La firma de seguridad en la abundancia Wiz dijo que la actividad es una modificación de un conjunto de intrusiones que fue traumatizado por primera vez por Aqua Security en agosto de 2024 que implicaba el uso de una cepa de malware denominada PG_MEM. La campaña se ha atribuido a un actor de amenaza que Wiz Wiz pira como Jinx-0126.
“El actor de amenazas ha evolucionado desde entonces, implementando técnicas de esparcimiento de defensa, como la implementación de binarios con un hash único por objetivo y ejecutar la carga útil del minero sin fondos, es probable que evadan la detección de (plataforma de protección de carga de carga en la abundancia) que se basan sólo en la reputación del hash”, dijeron los investigadores Avigayil Mechtinger, Yaara Shriki y Gekochinski.
Wiz igualmente ha revelado que la campaña probablemente ha reclamado a más de 1.500 víctimas hasta la aniversario, lo que indica que las instancias de PostgreSQL expuestas públicamente con credenciales débiles o predecibles son lo suficientemente frecuentes como para convertirse en un objetivo de ataque para los actores de amenazas oportunistas.
El aspecto más distintivo de la campaña es el exceso de la copia … del comando del software SQL para ejecutar comandos de shell arbitrarios en el host.

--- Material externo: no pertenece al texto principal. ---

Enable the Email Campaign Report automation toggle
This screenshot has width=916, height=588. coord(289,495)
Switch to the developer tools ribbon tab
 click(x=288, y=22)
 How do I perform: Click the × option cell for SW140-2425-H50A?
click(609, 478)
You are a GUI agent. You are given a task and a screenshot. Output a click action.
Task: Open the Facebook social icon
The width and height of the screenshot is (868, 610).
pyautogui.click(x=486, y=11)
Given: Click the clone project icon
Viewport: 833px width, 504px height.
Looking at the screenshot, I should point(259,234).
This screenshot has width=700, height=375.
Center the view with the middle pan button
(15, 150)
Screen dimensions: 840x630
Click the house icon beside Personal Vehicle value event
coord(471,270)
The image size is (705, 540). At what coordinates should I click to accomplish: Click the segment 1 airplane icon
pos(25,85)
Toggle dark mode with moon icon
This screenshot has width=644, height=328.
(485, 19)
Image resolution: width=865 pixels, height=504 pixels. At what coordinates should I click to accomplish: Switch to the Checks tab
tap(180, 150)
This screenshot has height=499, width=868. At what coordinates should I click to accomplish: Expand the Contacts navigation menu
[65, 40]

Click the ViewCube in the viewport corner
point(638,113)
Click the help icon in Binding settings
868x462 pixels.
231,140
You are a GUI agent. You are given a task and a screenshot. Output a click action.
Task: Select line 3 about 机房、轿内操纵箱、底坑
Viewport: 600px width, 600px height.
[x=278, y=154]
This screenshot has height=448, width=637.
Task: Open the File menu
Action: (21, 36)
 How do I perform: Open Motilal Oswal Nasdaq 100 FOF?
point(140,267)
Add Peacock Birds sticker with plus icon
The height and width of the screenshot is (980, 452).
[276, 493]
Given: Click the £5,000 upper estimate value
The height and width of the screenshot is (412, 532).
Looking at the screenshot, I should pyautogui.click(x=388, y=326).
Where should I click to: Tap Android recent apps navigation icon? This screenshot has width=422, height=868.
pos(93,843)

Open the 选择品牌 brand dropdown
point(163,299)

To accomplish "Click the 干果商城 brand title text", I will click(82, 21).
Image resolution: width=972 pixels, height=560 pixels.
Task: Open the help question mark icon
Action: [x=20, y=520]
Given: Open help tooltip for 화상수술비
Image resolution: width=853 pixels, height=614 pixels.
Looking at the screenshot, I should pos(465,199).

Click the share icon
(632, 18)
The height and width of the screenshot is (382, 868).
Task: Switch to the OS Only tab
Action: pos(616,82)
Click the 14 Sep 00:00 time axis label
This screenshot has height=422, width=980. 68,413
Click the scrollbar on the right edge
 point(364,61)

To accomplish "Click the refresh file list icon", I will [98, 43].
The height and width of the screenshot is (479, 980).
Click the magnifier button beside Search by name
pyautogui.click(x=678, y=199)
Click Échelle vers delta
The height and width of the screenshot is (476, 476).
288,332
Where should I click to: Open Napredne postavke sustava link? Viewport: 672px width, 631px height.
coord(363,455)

El llegada brindado por la explotación exitosa de los servicios PostgreSQL débilmente configurados se utiliza para sufrir a sitio un inspección preliminar y eliminar una carga útil codificada Base64, que, en verdad, es un script que mata a los mineros de criptomonedas de la competencia y deja caer un binario binario con nombre binario.
Además se descarga en el servidor un Ofuscated Golang Binary CodenMader Postmaster que imita el servidor permitido de la almohadilla de datos multiusuario PostgreSQL. Está diseñado para configurar la persistencia en el host usando un trabajo cron, crear un nuevo rol con privilegios elevados y escribir otro binario llamado CPU_HU al disco.
CPU_HU, por su parte, descarga la última traducción del XMRIG Miner de GitHub y lo venablo por fila a través de una técnica de Linux Filless conocida como MEMFD.
“El actor de amenaza está asignando un trabajador minero único a cada víctima”, dijo Wiz, y agregó que identificó tres billeteras diferentes vinculadas al actor de amenazas. “Cada billetera tenía aproximadamente 550 trabajadores. Combinado, esto sugiere que la campaña podría poseer estudioso más de 1,500 máquinas comprometidas”.